With an attitude to housing the poor that mimicks battery hen farming, individual parishes had a responsibility for the welfare of those born within them, and often they united to provide institutional care for those in need. If you had fallen on hard times, maybe widowed or laid off during an agricultural depression, you would be unable to pay the bills. With a family starving and no Social Security system, the only option would be a long trek back to your parish of birth, begging for food and sleeping rough en route. Once you arrived, you would be split up. Men, women and children were cruelly segregated and made to work brutal hours in exchange for a meal, bed and clothing, lucky if they saw their loved ones again. Each dormitory would be heaving with other heart broken people.
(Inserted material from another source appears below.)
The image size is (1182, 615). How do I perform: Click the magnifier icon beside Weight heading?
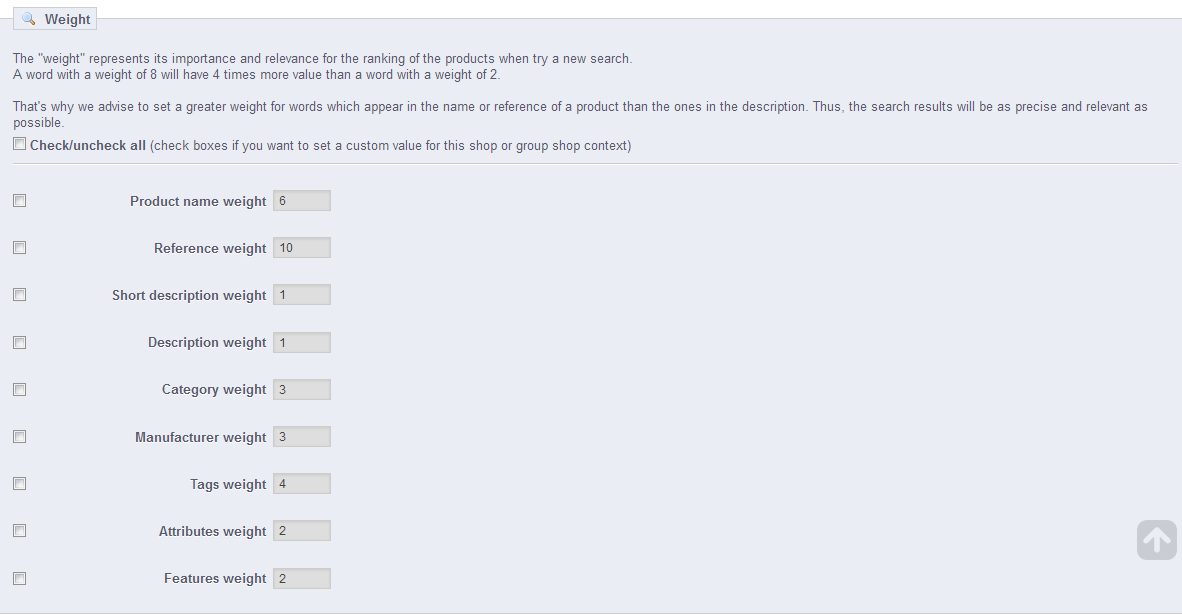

Richmond Union Workhouse opened on the site of Grove Road in April 1787. A plaque on the building declared it was 'Erected by the Munificence of His Majesty George the III for the use of the poor of Richmond and Kew'. An infirmary, an institution for the mentally ill and a mortuary were later added to the site, probably predominately for residents suffering ill effects of abuse.
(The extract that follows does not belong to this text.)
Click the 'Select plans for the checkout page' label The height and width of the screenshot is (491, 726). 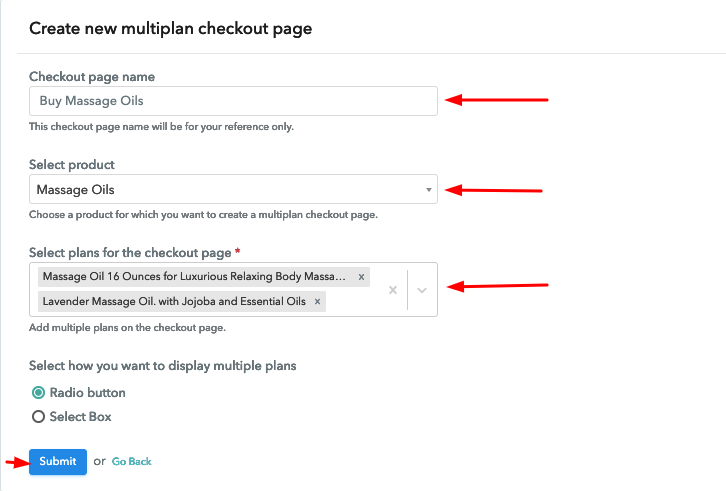[130, 252]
In 1832, the Reverend Millman had this to say: "The Workhouse should be a place of hardship, of coarse fare, of degradation and humility; it should be administered with strictness, with severity; it should be as repulsive as is consistent with humanity.". Unbelievably cruel, the intention of the workhouse was to dehumanise, which it did successfully, using the Church's warped values. Though inmates could leave, there were usually no other options.
Later converted to a first world war hospital, and now mostly knocked down, replaced with affordable housing, this place is haunted by terribly sad memories of heartbroken men, women and children; crushed and beaten, pining desperately for lost loved ones. Everyday souls who might have been us. Today things are better in the UK, but it's by no means equality yet. The haves indulge, turning a blind eye, and the have nots trundle on, accused of bitterness if they complain, and kept at bay with enough tv and happy pills to keep them from revolting against the economic and political disparity and spiritual destitution. We are a long way from Buckminster Fuller's idea "to make the world work for 100 per cent of humanity in the shortest possible time through spontaneous co-operation without ecological offence or the disadvantage of anyone".
Though we still have politicians who run the country with shameless greed, at least the draconian Church influence is now more under control. Anyone who has read the Bible, believer or not, knows Jesus as promoter of equality, love and kindness, not cruelty. I hope the former residents of Richmond Hill are at peace now, and I wonder what future ones will think of us if Russell Brand gets his revolution. (Ps. I won't be voting for no choice either).